Speak truth with oneness in mind
I am more spontaneous fun loving. (Code for always late, and chaotic.) I even forgot my ten-year-old at soccer practice recently. He walked through the door after his coach drove him home and told me thanks a lot, because his coach had to bring him to a parent teacher conference with her. My husband could easily speak truth to me without love regarding these things. He would have every right to be frustrated and upset. Instead, after years of sanctification and maturing, he deals with me in understanding over this issue. He tries to help me be organized and he pitches in to carry the slack in these areas because he knows I do the same for him in areas of struggle for him.

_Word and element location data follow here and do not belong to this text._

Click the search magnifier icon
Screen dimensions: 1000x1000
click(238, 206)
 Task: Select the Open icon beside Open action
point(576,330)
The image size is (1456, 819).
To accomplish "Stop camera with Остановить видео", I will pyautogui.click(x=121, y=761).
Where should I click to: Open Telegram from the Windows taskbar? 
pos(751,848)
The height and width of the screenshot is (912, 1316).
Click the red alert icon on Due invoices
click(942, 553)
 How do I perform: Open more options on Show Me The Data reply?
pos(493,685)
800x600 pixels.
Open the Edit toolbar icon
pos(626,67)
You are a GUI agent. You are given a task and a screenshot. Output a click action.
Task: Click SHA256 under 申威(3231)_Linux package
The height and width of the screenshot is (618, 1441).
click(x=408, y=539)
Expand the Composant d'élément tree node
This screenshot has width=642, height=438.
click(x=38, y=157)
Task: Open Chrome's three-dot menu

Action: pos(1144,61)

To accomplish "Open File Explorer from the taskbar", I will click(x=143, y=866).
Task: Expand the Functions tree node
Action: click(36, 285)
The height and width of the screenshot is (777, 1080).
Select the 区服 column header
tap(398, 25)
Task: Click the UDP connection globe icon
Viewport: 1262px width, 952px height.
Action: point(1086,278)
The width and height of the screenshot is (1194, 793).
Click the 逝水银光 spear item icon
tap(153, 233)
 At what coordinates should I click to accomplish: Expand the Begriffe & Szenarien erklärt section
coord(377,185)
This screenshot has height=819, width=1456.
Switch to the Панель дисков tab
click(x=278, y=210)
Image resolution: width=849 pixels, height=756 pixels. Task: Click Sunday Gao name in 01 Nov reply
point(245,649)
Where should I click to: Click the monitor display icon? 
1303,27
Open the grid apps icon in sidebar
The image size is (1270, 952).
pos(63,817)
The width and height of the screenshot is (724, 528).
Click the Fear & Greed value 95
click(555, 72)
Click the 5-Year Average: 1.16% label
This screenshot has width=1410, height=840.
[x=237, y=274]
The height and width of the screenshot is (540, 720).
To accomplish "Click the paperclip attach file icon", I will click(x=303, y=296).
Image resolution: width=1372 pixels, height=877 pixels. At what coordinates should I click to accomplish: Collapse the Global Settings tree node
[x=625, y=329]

There are times when we need to speak truth to our spouses. If you understand the power of grace and forgiveness in your own life, and forgive your spouse in your heart before you confront them about an issue, your spouse will be more likely to receive what you have to say. If you speak truth only to prove you are right, or to make yourself feel better, you will most likely find yourself in the middle of a fight. If you feel angry that your spouse has wronged you, and feel superior, you might receive backlash rather than understanding and a desire for change. It’s okay to feel angry or upset but before confronting your spouse, it is important to reflect on your own need for grace and forgiveness each day.
Love should cushion truth
If you find yourself avoiding truth in the name of love, you might find you have a shallow relationship. Avoiding conflict isn’t always the best way to live in harmony with your spouse. After time, bitterness can set in if you continually brush things under the rug. You can speak truth to each other when love is present. Even if you are discussing a serious issue, your heavy words will land softer in you speak them in love. If your goal in sharing truth is deeper intimacy, and a stronger marriage, then tell your spouse exactly what you want to say, and back it up with forgiveness and love. Share your heart with them and refrain from making them feel unworthy or belittled.
When we balance truth and love with a humble attitude, we spark intimacy and spur growth in our marriages. I remind myself that while I was dead in sin, and in need of a Savior, Christ loved me so much. The truth was that I was separated from Him, but he rescued me when He died for me. Truth, then Love. Failure, but forgiven. Let’s look through this lens as we walk through the process of forgiveness with our spouses each day, continually balancing truth with love.